[Opening Data shown section]

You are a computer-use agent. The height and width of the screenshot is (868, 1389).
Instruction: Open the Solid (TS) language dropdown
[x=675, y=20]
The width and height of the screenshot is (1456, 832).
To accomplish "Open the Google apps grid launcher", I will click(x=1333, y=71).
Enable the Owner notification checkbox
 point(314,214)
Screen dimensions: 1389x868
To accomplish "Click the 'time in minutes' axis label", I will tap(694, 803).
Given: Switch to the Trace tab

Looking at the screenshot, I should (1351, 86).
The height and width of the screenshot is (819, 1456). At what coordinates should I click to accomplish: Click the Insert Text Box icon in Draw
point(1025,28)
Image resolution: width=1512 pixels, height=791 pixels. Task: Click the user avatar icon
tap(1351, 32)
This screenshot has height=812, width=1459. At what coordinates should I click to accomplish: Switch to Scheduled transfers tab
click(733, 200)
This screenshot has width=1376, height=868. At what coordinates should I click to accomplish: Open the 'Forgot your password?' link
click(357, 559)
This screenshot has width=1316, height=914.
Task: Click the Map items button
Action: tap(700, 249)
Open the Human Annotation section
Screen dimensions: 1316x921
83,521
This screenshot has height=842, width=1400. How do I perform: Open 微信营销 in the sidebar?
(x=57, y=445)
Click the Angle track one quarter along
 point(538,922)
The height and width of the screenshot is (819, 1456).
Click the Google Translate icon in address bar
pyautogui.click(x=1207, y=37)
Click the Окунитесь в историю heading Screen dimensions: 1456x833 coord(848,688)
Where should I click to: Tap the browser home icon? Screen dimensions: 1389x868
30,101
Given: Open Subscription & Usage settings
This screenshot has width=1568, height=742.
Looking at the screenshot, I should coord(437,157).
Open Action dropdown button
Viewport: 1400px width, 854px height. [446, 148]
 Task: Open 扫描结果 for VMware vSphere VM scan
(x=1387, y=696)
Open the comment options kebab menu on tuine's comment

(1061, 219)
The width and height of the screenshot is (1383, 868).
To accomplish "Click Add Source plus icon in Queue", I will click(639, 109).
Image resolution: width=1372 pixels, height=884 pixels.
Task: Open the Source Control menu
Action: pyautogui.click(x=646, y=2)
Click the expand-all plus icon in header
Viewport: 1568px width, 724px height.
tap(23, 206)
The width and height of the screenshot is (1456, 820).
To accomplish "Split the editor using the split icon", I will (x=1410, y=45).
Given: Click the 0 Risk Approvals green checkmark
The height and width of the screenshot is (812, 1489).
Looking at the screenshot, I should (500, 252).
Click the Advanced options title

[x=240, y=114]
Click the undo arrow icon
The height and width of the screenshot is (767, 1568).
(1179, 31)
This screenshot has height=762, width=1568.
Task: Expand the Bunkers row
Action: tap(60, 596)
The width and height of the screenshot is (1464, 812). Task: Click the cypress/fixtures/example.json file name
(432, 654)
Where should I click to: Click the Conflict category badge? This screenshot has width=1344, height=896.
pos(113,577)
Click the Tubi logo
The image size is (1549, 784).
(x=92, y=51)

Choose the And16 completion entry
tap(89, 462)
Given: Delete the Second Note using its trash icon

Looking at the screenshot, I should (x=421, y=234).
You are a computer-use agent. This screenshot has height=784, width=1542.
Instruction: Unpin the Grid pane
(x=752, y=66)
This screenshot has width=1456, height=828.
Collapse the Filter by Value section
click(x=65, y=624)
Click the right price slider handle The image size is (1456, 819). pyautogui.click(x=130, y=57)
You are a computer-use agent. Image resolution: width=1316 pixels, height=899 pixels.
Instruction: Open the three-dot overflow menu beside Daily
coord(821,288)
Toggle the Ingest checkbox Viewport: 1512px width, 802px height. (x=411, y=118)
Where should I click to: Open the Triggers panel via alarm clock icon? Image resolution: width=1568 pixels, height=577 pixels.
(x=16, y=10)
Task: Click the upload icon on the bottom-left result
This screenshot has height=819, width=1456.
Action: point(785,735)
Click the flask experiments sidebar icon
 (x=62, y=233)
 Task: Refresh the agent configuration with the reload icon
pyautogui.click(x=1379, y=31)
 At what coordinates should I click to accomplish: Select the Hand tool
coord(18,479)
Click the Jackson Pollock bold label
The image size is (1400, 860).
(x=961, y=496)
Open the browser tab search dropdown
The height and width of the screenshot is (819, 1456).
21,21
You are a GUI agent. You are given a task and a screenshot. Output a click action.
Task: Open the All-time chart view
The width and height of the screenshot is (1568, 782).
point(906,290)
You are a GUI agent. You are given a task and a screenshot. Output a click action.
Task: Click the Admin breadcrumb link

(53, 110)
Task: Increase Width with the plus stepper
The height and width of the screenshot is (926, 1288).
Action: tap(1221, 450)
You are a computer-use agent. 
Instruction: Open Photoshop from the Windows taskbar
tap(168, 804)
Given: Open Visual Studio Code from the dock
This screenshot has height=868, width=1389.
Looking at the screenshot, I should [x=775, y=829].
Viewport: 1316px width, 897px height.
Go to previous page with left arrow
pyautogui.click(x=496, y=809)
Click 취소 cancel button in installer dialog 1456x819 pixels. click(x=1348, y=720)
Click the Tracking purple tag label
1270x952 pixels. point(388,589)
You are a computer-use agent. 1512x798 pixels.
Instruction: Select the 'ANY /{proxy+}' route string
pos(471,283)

[Closing Data shown section]

**What is being asked**
Restate the records from above exactly as they read.

**Worked solution**
You are a computer-use agent. The height and width of the screenshot is (868, 1389).
Instruction: Open the Solid (TS) language dropdown
[x=675, y=20]
The width and height of the screenshot is (1456, 832).
To accomplish "Open the Google apps grid launcher", I will click(x=1333, y=71).
Enable the Owner notification checkbox
 point(314,214)
Screen dimensions: 1389x868
To accomplish "Click the 'time in minutes' axis label", I will tap(694, 803).
Given: Switch to the Trace tab

Looking at the screenshot, I should (1351, 86).
The height and width of the screenshot is (819, 1456). At what coordinates should I click to accomplish: Click the Insert Text Box icon in Draw
point(1025,28)
Image resolution: width=1512 pixels, height=791 pixels. Task: Click the user avatar icon
tap(1351, 32)
This screenshot has height=812, width=1459. At what coordinates should I click to accomplish: Switch to Scheduled transfers tab
click(733, 200)
This screenshot has width=1376, height=868. At what coordinates should I click to accomplish: Open the 'Forgot your password?' link
click(357, 559)
This screenshot has width=1316, height=914.
Task: Click the Map items button
Action: tap(700, 249)
Open the Human Annotation section
Screen dimensions: 1316x921
83,521
This screenshot has height=842, width=1400. How do I perform: Open 微信营销 in the sidebar?
(x=57, y=445)
Click the Angle track one quarter along
 point(538,922)
The height and width of the screenshot is (819, 1456).
Click the Google Translate icon in address bar
pyautogui.click(x=1207, y=37)
Click the Окунитесь в историю heading Screen dimensions: 1456x833 coord(848,688)
Where should I click to: Tap the browser home icon? Screen dimensions: 1389x868
30,101
Given: Open Subscription & Usage settings
This screenshot has width=1568, height=742.
Looking at the screenshot, I should coord(437,157).
Open Action dropdown button
Viewport: 1400px width, 854px height. [446, 148]
 Task: Open 扫描结果 for VMware vSphere VM scan
(x=1387, y=696)
Open the comment options kebab menu on tuine's comment

(1061, 219)
The width and height of the screenshot is (1383, 868).
To accomplish "Click Add Source plus icon in Queue", I will click(639, 109).
Image resolution: width=1372 pixels, height=884 pixels.
Task: Open the Source Control menu
Action: pyautogui.click(x=646, y=2)
Click the expand-all plus icon in header
Viewport: 1568px width, 724px height.
tap(23, 206)
The width and height of the screenshot is (1456, 820).
To accomplish "Split the editor using the split icon", I will (x=1410, y=45).
Given: Click the 0 Risk Approvals green checkmark
The height and width of the screenshot is (812, 1489).
Looking at the screenshot, I should (500, 252).
Click the Advanced options title

[x=240, y=114]
Click the undo arrow icon
The height and width of the screenshot is (767, 1568).
(1179, 31)
This screenshot has height=762, width=1568.
Task: Expand the Bunkers row
Action: tap(60, 596)
The width and height of the screenshot is (1464, 812). Task: Click the cypress/fixtures/example.json file name
(432, 654)
Where should I click to: Click the Conflict category badge? This screenshot has width=1344, height=896.
pos(113,577)
Click the Tubi logo
The image size is (1549, 784).
(x=92, y=51)

Choose the And16 completion entry
tap(89, 462)
Given: Delete the Second Note using its trash icon

Looking at the screenshot, I should (x=421, y=234).
You are a computer-use agent. This screenshot has height=784, width=1542.
Instruction: Unpin the Grid pane
(x=752, y=66)
This screenshot has width=1456, height=828.
Collapse the Filter by Value section
click(x=65, y=624)
Click the right price slider handle The image size is (1456, 819). pyautogui.click(x=130, y=57)
You are a computer-use agent. Image resolution: width=1316 pixels, height=899 pixels.
Instruction: Open the three-dot overflow menu beside Daily
coord(821,288)
Toggle the Ingest checkbox Viewport: 1512px width, 802px height. (x=411, y=118)
Where should I click to: Open the Triggers panel via alarm clock icon? Image resolution: width=1568 pixels, height=577 pixels.
(x=16, y=10)
Task: Click the upload icon on the bottom-left result
This screenshot has height=819, width=1456.
Action: point(785,735)
Click the flask experiments sidebar icon
 (x=62, y=233)
 Task: Refresh the agent configuration with the reload icon
pyautogui.click(x=1379, y=31)
 At what coordinates should I click to accomplish: Select the Hand tool
coord(18,479)
Click the Jackson Pollock bold label
The image size is (1400, 860).
(x=961, y=496)
Open the browser tab search dropdown
The height and width of the screenshot is (819, 1456).
21,21
You are a GUI agent. You are given a task and a screenshot. Output a click action.
Task: Open the All-time chart view
The width and height of the screenshot is (1568, 782).
point(906,290)
You are a GUI agent. You are given a task and a screenshot. Output a click action.
Task: Click the Admin breadcrumb link

(53, 110)
Task: Increase Width with the plus stepper
The height and width of the screenshot is (926, 1288).
Action: tap(1221, 450)
You are a computer-use agent. 
Instruction: Open Photoshop from the Windows taskbar
tap(168, 804)
Given: Open Visual Studio Code from the dock
This screenshot has height=868, width=1389.
Looking at the screenshot, I should [x=775, y=829].
Viewport: 1316px width, 897px height.
Go to previous page with left arrow
pyautogui.click(x=496, y=809)
Click 취소 cancel button in installer dialog 1456x819 pixels. click(x=1348, y=720)
Click the Tracking purple tag label
1270x952 pixels. point(388,589)
You are a computer-use agent. 1512x798 pixels.
Instruction: Select the 'ANY /{proxy+}' route string
pos(471,283)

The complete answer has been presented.